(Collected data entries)
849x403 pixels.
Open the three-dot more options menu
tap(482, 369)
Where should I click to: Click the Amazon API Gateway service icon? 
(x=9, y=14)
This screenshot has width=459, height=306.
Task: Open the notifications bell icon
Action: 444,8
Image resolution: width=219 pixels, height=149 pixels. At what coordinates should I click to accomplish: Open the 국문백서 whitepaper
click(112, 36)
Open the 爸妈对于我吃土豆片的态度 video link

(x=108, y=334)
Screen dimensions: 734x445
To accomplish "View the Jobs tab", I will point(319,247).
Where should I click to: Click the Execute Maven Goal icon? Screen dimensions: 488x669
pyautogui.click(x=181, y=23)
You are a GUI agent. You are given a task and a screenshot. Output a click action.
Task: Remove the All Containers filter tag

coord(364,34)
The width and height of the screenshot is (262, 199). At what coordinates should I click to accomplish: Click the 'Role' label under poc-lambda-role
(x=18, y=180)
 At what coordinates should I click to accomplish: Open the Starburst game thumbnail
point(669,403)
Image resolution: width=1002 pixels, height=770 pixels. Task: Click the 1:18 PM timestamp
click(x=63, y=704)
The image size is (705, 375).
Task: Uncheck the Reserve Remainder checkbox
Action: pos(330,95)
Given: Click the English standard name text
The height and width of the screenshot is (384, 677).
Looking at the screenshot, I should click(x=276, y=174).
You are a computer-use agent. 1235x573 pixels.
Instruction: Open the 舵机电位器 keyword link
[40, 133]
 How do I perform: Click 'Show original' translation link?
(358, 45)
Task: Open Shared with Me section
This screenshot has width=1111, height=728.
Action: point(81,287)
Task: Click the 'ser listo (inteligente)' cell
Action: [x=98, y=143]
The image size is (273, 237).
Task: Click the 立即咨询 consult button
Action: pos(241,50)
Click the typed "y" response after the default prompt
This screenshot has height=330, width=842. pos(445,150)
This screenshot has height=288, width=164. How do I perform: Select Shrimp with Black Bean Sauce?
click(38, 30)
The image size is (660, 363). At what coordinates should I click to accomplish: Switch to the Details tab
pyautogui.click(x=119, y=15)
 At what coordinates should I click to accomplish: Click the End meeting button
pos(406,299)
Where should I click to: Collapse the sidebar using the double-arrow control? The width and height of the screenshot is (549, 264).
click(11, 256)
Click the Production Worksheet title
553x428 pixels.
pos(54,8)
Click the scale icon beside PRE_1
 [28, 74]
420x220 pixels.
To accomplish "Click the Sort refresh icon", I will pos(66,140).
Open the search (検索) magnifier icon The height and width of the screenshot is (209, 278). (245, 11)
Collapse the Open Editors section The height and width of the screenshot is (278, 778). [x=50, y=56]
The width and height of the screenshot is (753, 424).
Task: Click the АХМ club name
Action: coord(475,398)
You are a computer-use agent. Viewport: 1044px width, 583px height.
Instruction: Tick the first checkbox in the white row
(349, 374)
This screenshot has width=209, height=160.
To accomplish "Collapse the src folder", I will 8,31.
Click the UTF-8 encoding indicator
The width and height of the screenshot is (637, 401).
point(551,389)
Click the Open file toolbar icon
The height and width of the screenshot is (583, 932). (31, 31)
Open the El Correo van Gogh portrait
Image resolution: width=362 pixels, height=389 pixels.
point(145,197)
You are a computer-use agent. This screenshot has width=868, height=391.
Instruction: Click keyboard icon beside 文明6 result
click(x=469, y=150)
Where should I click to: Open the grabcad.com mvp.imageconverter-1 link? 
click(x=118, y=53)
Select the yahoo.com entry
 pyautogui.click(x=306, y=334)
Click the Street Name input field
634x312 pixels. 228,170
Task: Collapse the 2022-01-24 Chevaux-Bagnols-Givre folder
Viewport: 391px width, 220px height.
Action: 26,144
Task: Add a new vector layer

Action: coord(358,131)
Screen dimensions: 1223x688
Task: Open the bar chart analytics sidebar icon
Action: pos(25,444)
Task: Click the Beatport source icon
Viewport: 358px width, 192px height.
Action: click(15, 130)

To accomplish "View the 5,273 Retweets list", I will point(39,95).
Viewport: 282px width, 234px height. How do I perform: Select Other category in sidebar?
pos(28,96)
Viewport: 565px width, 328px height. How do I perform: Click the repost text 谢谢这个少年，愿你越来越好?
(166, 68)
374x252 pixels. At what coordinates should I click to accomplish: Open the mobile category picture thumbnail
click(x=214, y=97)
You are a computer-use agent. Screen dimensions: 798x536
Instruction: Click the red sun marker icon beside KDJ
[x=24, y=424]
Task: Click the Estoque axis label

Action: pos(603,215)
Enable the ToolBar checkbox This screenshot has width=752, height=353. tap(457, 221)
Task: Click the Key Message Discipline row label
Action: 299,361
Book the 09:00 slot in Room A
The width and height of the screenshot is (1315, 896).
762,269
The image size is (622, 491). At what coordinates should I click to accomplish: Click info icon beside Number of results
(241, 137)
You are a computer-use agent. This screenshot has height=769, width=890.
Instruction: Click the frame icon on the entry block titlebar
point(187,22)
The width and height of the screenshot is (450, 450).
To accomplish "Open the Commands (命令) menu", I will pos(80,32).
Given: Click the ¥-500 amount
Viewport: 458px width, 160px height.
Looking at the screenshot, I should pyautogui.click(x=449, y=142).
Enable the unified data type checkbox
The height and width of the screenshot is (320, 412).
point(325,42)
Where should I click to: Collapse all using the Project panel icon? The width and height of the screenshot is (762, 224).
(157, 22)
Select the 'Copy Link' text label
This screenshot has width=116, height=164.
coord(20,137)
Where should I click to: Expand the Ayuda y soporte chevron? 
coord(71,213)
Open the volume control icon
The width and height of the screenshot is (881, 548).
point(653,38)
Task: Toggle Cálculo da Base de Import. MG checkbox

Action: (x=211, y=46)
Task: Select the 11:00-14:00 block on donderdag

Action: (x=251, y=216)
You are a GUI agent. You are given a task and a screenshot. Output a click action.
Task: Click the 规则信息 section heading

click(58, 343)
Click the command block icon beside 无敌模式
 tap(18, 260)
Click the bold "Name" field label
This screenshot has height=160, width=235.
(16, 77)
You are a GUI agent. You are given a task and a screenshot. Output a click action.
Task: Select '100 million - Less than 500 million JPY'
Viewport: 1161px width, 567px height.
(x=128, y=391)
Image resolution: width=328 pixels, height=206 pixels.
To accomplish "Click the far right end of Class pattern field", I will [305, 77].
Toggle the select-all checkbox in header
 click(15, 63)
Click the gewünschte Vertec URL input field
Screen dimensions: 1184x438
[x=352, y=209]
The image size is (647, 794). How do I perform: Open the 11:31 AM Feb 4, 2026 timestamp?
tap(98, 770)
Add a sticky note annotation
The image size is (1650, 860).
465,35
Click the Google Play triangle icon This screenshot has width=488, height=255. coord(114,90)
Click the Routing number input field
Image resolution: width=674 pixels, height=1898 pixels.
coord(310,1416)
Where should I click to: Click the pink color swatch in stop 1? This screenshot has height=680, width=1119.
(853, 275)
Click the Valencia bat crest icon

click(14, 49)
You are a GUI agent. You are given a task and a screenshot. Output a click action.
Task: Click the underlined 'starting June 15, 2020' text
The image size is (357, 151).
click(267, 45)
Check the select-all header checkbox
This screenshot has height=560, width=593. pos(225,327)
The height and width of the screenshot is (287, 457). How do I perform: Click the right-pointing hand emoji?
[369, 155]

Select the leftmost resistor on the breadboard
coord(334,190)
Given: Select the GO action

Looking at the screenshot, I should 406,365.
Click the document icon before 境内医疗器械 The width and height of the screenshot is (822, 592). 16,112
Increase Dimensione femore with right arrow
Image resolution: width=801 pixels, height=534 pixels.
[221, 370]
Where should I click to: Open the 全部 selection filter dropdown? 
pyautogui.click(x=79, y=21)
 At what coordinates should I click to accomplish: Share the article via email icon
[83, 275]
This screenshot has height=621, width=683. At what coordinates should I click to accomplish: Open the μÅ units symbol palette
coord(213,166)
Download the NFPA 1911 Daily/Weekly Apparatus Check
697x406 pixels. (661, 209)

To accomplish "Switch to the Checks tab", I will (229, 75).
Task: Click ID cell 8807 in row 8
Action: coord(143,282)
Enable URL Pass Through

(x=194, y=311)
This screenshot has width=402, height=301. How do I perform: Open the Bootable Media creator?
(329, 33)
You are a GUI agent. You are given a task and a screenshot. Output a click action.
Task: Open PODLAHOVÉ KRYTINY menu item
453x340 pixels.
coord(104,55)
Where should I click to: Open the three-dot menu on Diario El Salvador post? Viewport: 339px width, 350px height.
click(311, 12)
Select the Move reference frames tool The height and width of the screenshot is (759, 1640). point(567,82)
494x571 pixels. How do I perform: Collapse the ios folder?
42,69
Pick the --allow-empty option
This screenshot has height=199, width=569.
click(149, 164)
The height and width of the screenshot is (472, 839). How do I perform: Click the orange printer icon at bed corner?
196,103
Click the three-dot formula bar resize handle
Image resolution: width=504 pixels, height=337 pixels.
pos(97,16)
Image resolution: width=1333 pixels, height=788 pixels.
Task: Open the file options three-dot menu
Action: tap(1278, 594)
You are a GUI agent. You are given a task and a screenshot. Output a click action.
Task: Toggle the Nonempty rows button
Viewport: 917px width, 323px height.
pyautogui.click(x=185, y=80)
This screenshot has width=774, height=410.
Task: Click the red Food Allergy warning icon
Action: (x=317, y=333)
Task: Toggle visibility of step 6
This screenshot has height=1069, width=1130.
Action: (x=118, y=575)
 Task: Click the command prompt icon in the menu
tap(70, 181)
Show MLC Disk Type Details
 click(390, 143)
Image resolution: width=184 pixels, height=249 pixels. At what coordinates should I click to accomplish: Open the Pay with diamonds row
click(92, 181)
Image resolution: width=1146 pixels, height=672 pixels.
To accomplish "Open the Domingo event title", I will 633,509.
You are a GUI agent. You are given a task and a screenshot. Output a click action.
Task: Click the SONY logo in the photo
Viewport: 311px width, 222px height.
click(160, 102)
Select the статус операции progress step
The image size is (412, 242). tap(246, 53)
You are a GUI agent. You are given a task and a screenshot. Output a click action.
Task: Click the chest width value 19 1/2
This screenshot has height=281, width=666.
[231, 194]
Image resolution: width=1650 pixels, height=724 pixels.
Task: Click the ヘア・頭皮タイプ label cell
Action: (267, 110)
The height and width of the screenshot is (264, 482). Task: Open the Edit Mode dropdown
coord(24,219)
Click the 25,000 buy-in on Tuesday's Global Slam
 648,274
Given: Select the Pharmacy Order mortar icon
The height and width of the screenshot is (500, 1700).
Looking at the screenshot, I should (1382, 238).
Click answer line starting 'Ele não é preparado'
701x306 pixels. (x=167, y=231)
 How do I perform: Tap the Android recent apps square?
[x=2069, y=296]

(Directions): Only the lines that contain the string "computer" are to be copied from the records.

(Your response):
You are a computer-use agent. 1235x573 pixels.
You are a computer-use agent. Viewport: 1044px width, 583px height.
You are a computer-use agent. This screenshot has width=868, height=391.
You are a computer-use agent. Screen dimensions: 798x536
You are a computer-use agent. This screenshot has height=769, width=890.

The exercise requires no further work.